Cirque co-founder Guy Laliberte says the company was looking for a special space in New York when they received a call from Madison Square Garden. "They said, 'We have one of the most beautiful and largest theatres in the world, why not create a show for Radio City Music Hall?'" he recalls.
So Laliberte and the Cirque team headed to Rockefeller Center. "It all started with meetings on the sidewalk. Once we went inside, and saw this place with such architecture, vast scale, and history, we knew we would have to be inspired," he says. "This is New York. Nothing would do but the very best."
The piece, whose storyline centers on the phantasmagorical world of a lovelorn magician named Zark, will be brought to life via 75 incredibly agile artists and clowns hailing from 15 countries and a crew of 88. The title is said to be a fusion of the words "bizarre" and "arcane," referencing mystery and a secret domain.

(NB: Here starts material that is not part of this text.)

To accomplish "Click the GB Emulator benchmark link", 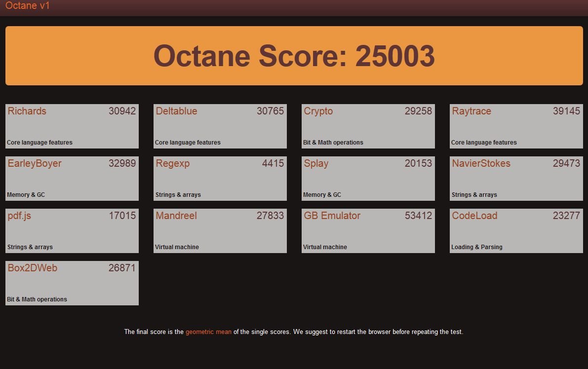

To bring the new spectacle to life, Laliberté chose Cirque's veteran director of creation, Line Tremblay, and writer and director François Girard, both of whom spearheaded ZED, Cirque's dazzling resident stage production and permanent installation at Tokyo's Disneyland.
Of course, many of Cirque du Soleil's traditional performers will be on hand, such as the clowns who interact with audiences before the show. Meanwhile, spectators will be able to partake in a wide spectrum of acts, including exquisite sand painting by Erika Chen to tennis ball juggling by Maria Choodu, jaw-dropping triple somersaults on a variety of trapezes by a 12-person strong Russian troupe to Ray and Rudy Navas on the famous "Wheel of Death."
Scenically, the show will use a cameo-size video screen and also take full advantage of the Hall's "flying" 90' X 40' LED screen. As usual, music will play a prominent role in the show. Girard describes the score by Nick Littlemore as "an acrobatic rock opera."
"What is Zarkana?" says Laliberte. "In my own simple terms, I'd describe it as circus on steroids."